En la mira están justos y pecadores

Pablo Fernández es uno de los cerebros detrás del plan de desarme en Venezuela. Fue secretario de la Comisión Presidencial para el Desarme, creada en mayo de 2011, que realizó en total 15 investigaciones sobre el tema. De esta instancia salió un proyecto de ley, que al final se fusionó con uno trabajado en la Asamblea Nacional, y que terminó de configurar la ley que se sancionó la semana pasada.

Fernández sigue en la primera línea del frente de batalla: de la comisión pasó a ser director general del Servicio de Policía. Defiende que el desarme debe ser total. Sobre el plan voluntario de entrega de armas, dice que la clave está en quitarle el arma al delincuente pero, a la vez, darle opcionespara que no se devuelva por el camino de las balas.

-¿Qué tipo de incentivos se han estudiado para la entrega voluntaria de armas? 
-A través de la web de la Comisión Presidencial para el Desarme (www.comisionpresidencialdesarme.gov.ve) se realizó una encuesta a fin de validar propuestas de incentivos que fueron analizadas previamente y consideradas sobre la base de experiencias de otros países. A todas luces, la propuesta que impulsamos desde la comisión es la que ha contado también con mayor apoyo de la gente e incluso de los posibles beneficiarios del canje que han sido consultados, especialmente jóvenes transgresores.

– ¿Hay algún pronóstico de cuántas armas se podrían recoger con el plan? 
-No tenemos una expectativa en términos numéricos. Lo que nos interesa es que el proceso (que será permanente, como política de Estado definida en la ley) permita que progresivamente salgan de circulación el mayor número de armas posibles, tanto legales como ilegales. Pero esto será factible si se entiende que la política de desarme tiene un componente social fundamental, en lo que se refiere al desarme de bandas delictivas (específicamente juveniles). Si esos jóvenes transgresores que entregan las armas no reciben a cambio elementos que les permitan reconstruir un proyecto de vida sano y positivo con estudio y trabajo digno, será difícil que no vuelvan a armarse. Y esto, además, sin que se entienda como la generación de impunidad, pues habrá que evaluar la condición penal en que se pudiesen encontrar muchos de ellos.
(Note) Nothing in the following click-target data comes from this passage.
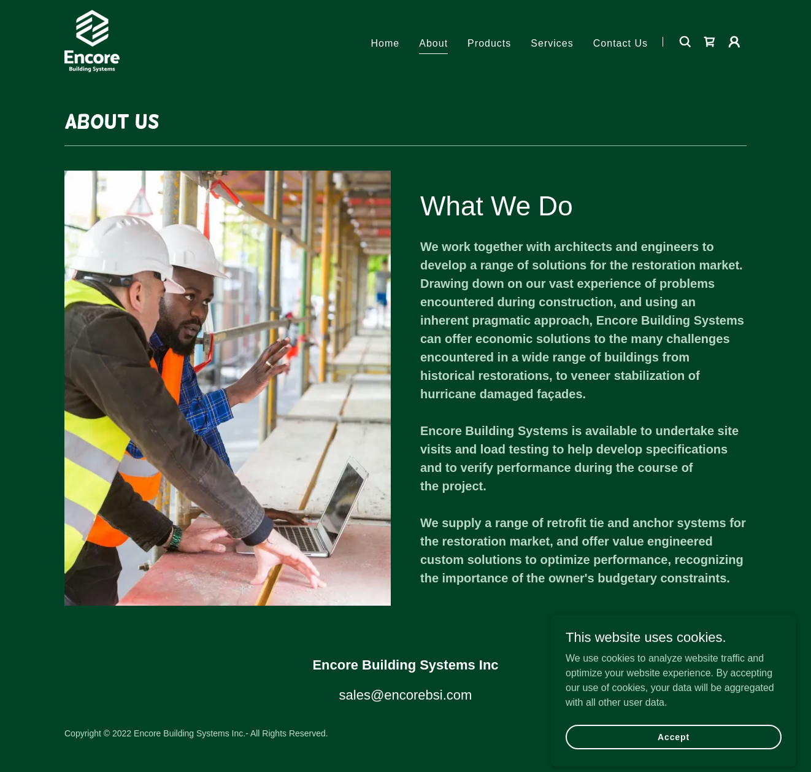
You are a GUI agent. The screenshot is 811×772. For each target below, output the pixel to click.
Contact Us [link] (620, 43)
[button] (734, 41)
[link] (92, 41)
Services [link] (552, 43)
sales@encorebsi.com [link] (405, 695)
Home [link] (385, 43)
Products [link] (489, 43)
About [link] (433, 43)
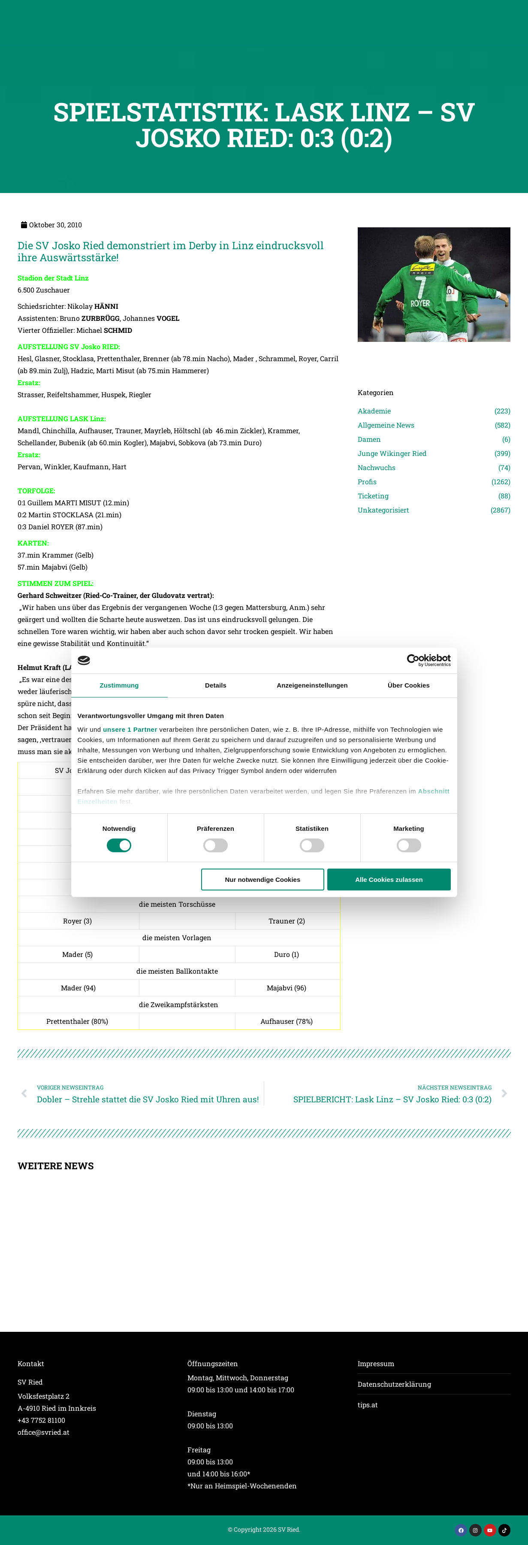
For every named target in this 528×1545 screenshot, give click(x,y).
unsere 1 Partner (130, 729)
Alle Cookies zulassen (389, 879)
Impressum (376, 1363)
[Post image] (434, 354)
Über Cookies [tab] (409, 685)
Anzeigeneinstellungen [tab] (312, 685)
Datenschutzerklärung (394, 1383)
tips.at (368, 1404)
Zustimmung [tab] (119, 685)
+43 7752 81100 (41, 1419)
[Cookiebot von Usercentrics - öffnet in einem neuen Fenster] (413, 660)
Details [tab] (215, 685)
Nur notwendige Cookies (262, 879)
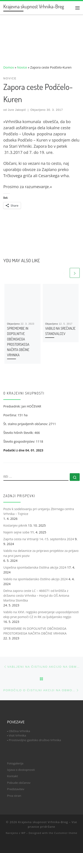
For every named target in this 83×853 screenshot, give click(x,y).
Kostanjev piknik (15, 525)
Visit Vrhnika (17, 735)
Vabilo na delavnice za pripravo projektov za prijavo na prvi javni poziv (41, 553)
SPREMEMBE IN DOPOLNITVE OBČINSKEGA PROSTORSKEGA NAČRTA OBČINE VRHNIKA (34, 630)
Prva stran (14, 796)
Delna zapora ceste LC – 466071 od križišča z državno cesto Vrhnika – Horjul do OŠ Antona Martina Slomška (36, 595)
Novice (22, 67)
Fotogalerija (15, 763)
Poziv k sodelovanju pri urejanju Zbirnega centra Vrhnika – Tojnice (38, 511)
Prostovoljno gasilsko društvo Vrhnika (35, 740)
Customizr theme (65, 833)
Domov (8, 67)
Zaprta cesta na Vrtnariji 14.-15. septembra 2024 (38, 539)
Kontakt (12, 776)
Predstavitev (15, 789)
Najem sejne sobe (16, 532)
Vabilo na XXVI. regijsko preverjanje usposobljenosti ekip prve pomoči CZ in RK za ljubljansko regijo (41, 614)
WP (23, 833)
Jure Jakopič (17, 109)
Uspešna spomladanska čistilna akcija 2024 (34, 567)
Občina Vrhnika (19, 731)
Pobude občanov (19, 783)
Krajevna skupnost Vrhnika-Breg (43, 822)
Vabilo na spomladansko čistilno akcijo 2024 (35, 579)
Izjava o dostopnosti (21, 770)
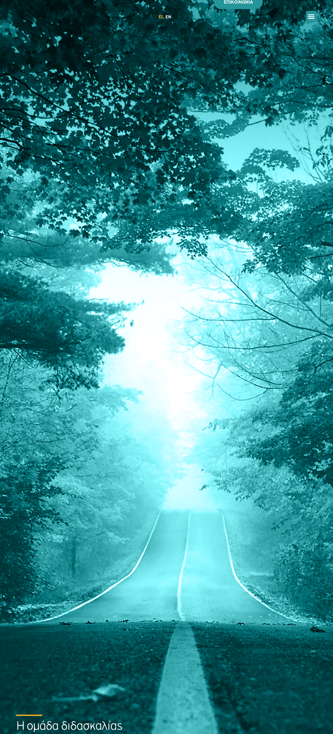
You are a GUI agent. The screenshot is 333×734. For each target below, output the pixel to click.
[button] (311, 16)
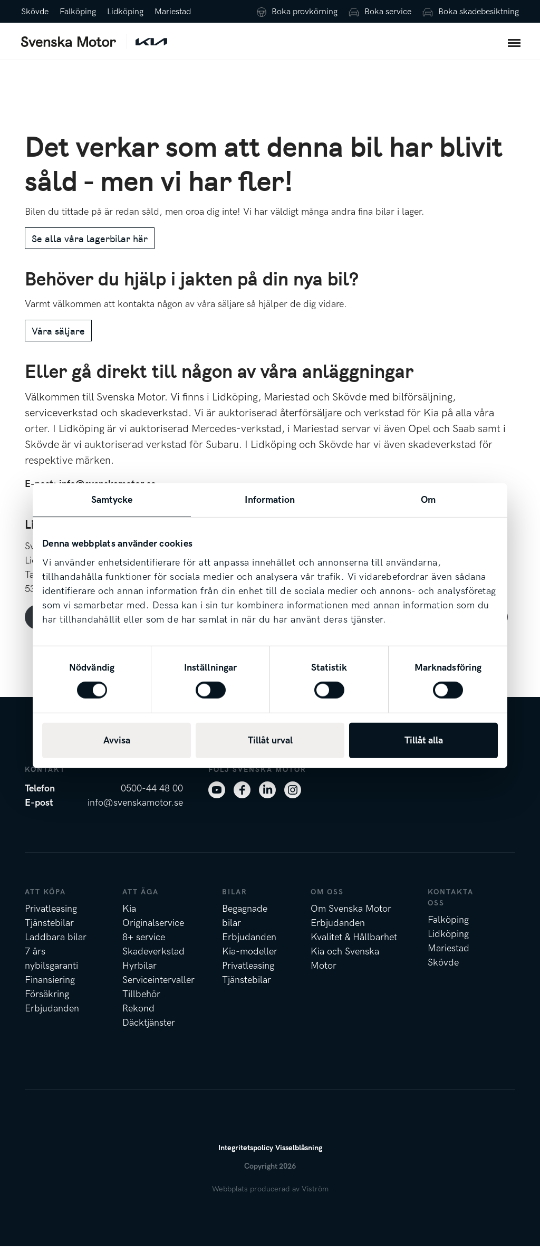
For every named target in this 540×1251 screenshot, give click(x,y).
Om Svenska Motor (351, 913)
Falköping (78, 12)
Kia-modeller (249, 956)
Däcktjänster (148, 1027)
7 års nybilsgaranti (51, 963)
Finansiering (50, 984)
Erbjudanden (52, 1013)
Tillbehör (141, 999)
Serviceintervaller (158, 984)
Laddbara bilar (55, 942)
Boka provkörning (305, 12)
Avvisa (116, 740)
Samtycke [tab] (112, 499)
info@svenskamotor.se (135, 807)
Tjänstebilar (49, 927)
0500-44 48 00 (152, 793)
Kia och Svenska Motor (345, 963)
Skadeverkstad (153, 956)
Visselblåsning (298, 1152)
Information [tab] (270, 499)
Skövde (35, 12)
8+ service (143, 942)
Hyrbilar (139, 970)
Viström (315, 1193)
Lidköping (125, 12)
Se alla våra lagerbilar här (90, 243)
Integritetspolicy (245, 1152)
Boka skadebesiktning (478, 12)
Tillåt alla (423, 740)
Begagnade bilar (244, 920)
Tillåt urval (270, 740)
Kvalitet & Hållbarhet (354, 942)
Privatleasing (51, 913)
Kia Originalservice (153, 920)
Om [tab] (428, 499)
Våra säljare (58, 335)
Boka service (387, 12)
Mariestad (173, 12)
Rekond (138, 1013)
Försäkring (47, 999)
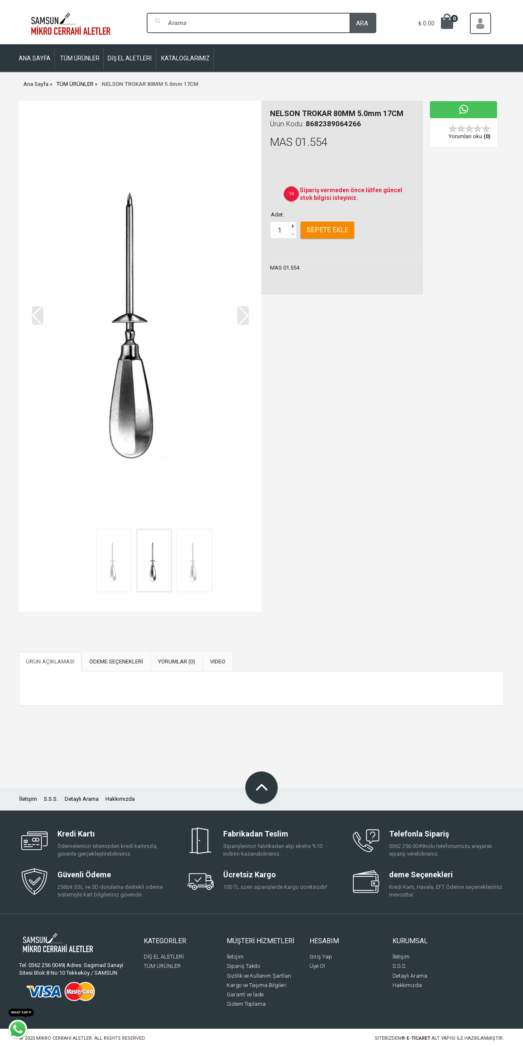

-¿Algún otro punto que se deba tomar en cuenta para el éxito del plan?
-El desarme de los sectores de clase media o populares que portan armas legales debe lograrse generando conciencia sobre los riesgos reales y las consecuencias terribles que traen las armas en el hogar y en la vida de la gente. Ese debe ser un elemento que ayude a que estos otros sectores entreguen también sus armas. Recordemos que el desarme al que apostamos es un desarme total de la población y no sólo de uno u otro sector.

-¿En cuánto tiempo podría estar operativo el plan de entrega voluntaria? 
-Dependerá de los lapsos que defina el órgano competente. La ley establece responsabilidades claras. Los reglamentos deberán definir también plazos específicos.